わたしが猫に蹴っとばされる理由

文学・芸術・哲学・思想の読書&鑑賞日記が中心ですが、雑食系なのでいろいろ取り上げてます。猫もいるよ♡

再起

 身体はつかれているはずでも目覚めてしまった。六時。花子は、今朝も外の様子がおかしいよ、と教えようとする。そんな鳴き方と表情だ。外からはすでに浸水した一階の方々の声が聞こえはじめた。水をかぶり使い物にならなくなった家財を外へ出し、掃除をはじめているらしい。各戸とも、オトウサンたちは会社を休んで家の片づけに専念することにした、と話している。がんばってくださいね、と励ましの声をかけるが、力にはなれない。
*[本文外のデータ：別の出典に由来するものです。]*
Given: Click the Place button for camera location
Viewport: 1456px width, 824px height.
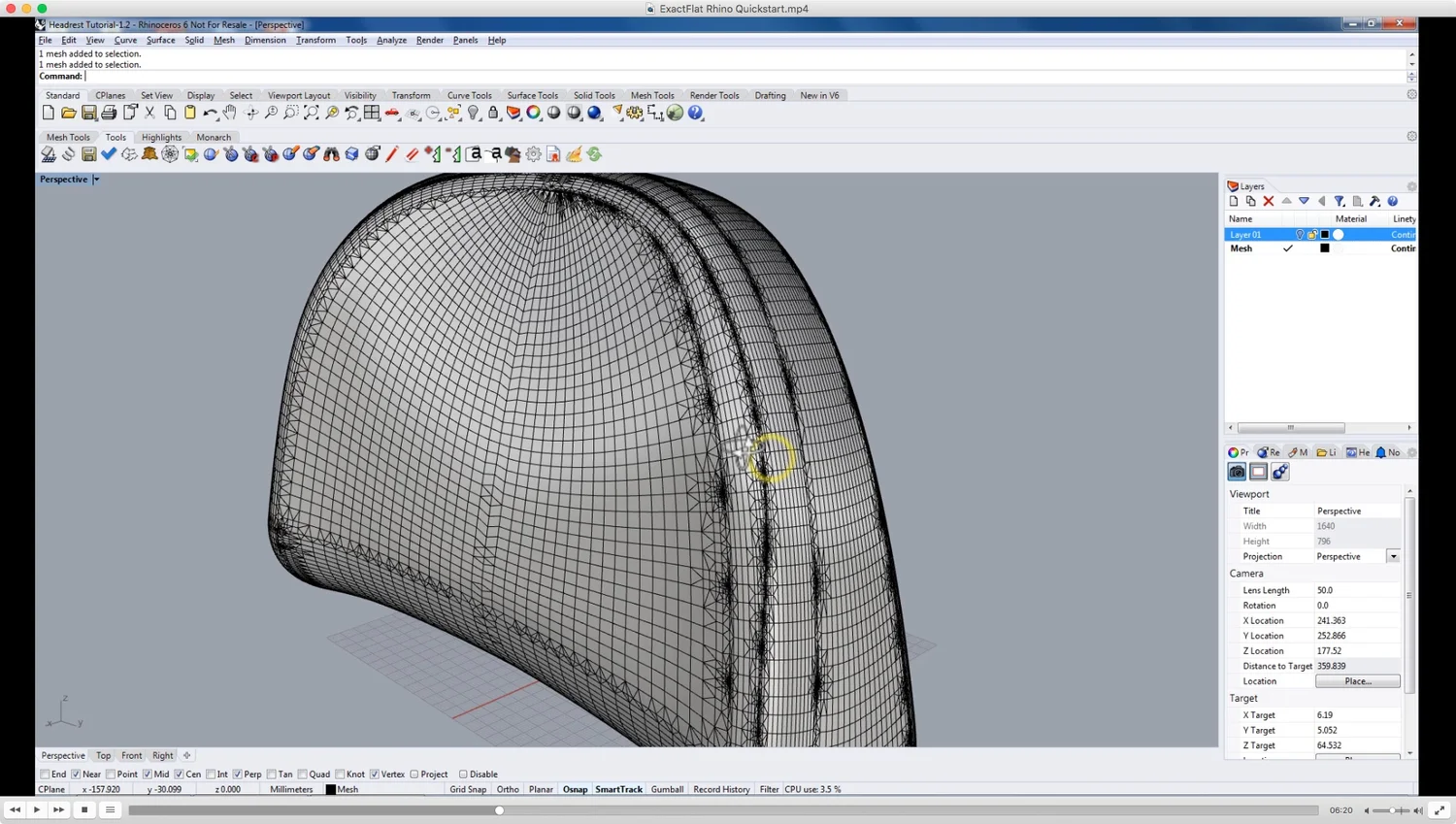Looking at the screenshot, I should coord(1357,680).
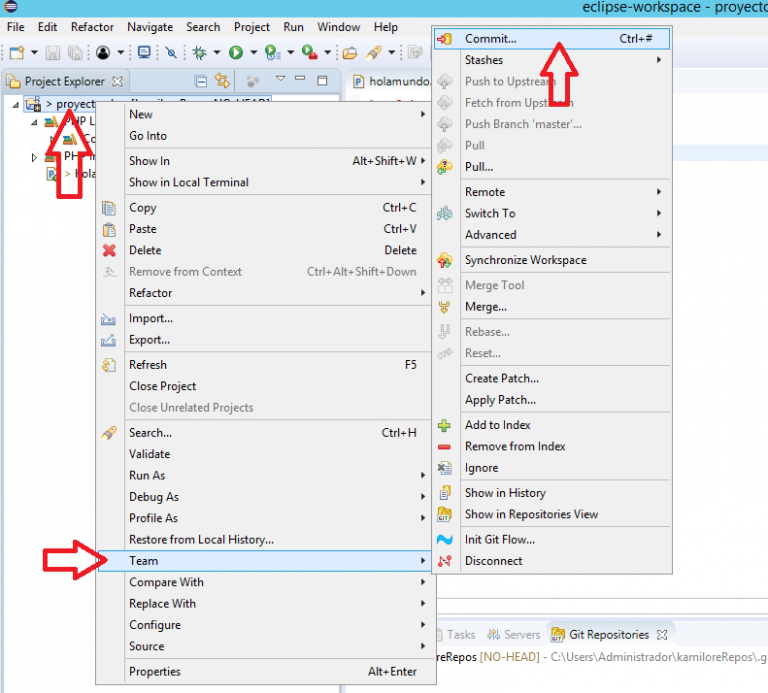Click the green Run button icon
Image resolution: width=768 pixels, height=693 pixels.
236,52
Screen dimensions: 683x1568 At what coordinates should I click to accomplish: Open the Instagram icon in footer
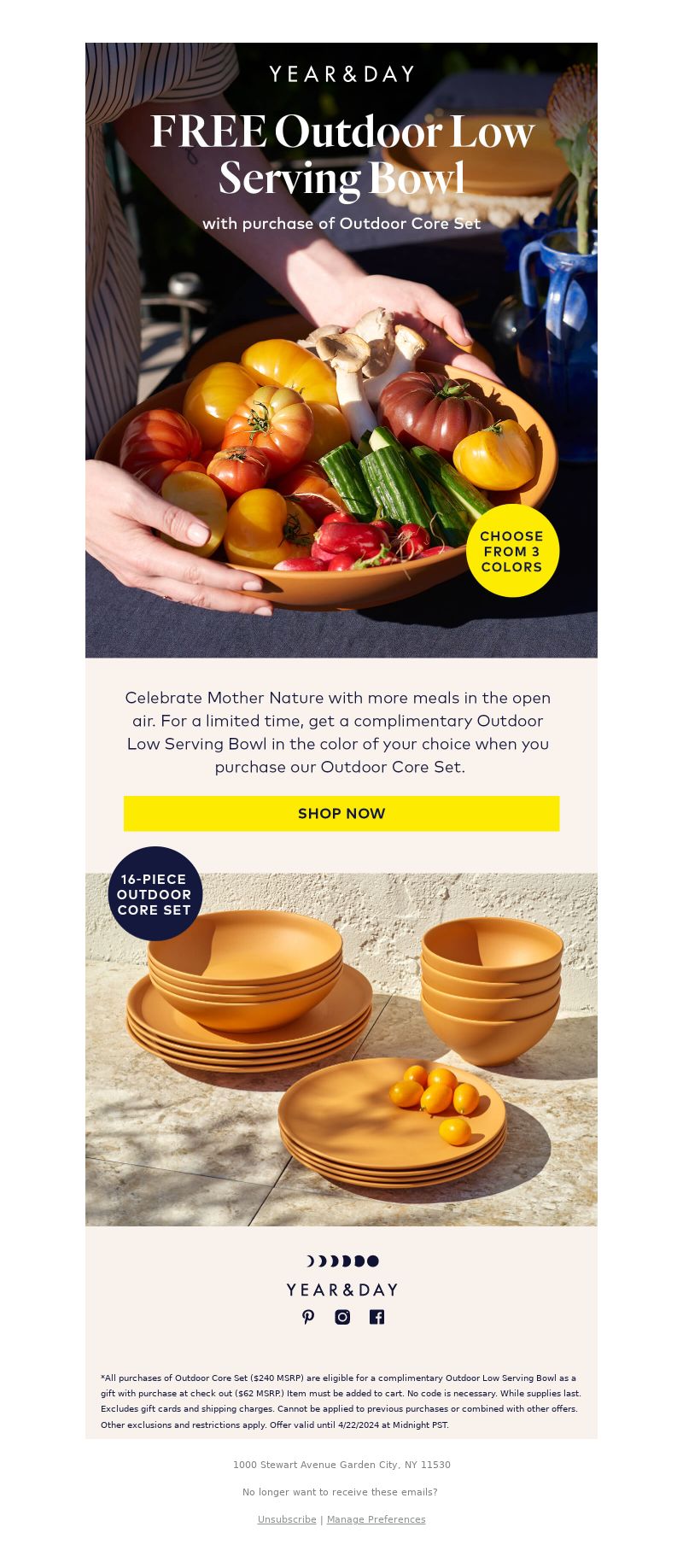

いくら近所とは言え、よそのご家庭に入り込んであれこれ運び出すのは向こうも遠慮したいところだろう。自分にできるのは、やはり声をかけることと、マンション全体の設備復旧のためにあれこれ手配したり調整したりするくらいだ。
 七時、飲料水と野菜ジュースを買いに(後述するところとは別の)高台にあるコンビニへ。 
 十時、外出。打ち合わせのため、銀座のT社へ向かう。自宅から荻窪駅までの道、あちこちでマンションやビルの管理会社の人間が、泥の掃き出しで忙しそうに動いている。夕べの水に流された泥がうっすらと堆積している。道路と並行する向きに、しかし激しくうねりながら水が流れたことが土砂から読み取れる。土砂に混じって草木や植木鉢も転がっている。川沿いでは、溺れたのだろうか、鳩の死骸をカラスが食べていた。
 十三時、帰社。雨が降り出したので高架線下が歩ける西荻窪から帰ることにした。ガード下は生協のあたりで一度途切れる。左に折れると、そのまま傾斜のきつい坂が百メートル以上続く。その中間あたりの小さな交差点を右に曲がればわが家なのだが、曲がらずそのまままっすぐ歩いてみた。坂下、三分の二あたりに善福寺川が流れており、そこに架かる橋は昨夜水が橋の上すれすれまで上昇していたところだ。この近辺では、一番冠水浸水がひどかった場所ではないだろうか。道路の左右、路肩には故障して立ち往生したクルマがそのまま放置されている。ごみ捨て場には、すでにマットレスやら蒲団やらクッションやらソファやらカラーボックスやら、泥水をかぶり使い物にならなくなった家財道具、いや元家財道具の粗大ごみがうずたかく積み上げられている。坂はコンビニのあたりでもっとも低くなり、そこから先はまた上り坂になる。つまりコンビニあたりが一番窪地になっているから厄介だ。店員が大きなゴミ袋に商品を入れて、せっせと外へと運び出している。営業再開は当面先だろう。
 十五時ごろ、ようやく水道が復旧。台風が近づき、再度冠水の恐れもあるのでモーターの修理はあえてせず、水道管を直結することにしたらしい。貯水タンクを経由しないから、各戸が同時に大量に水を使うと出が悪くなるらしいが、応急処置としては上々だ。早速風呂に入ったら、気が抜けたのか強烈な睡魔に襲われた。少しだけ仕事をして、ひとまず休むことにする。そういえば、三時間程度しか寝ていない。
 
 野坂『東京小説』。依存型近親相姦。こういうのも野坂の得意分野。
 そういえば、野坂の文体って講談に似てるよなあ。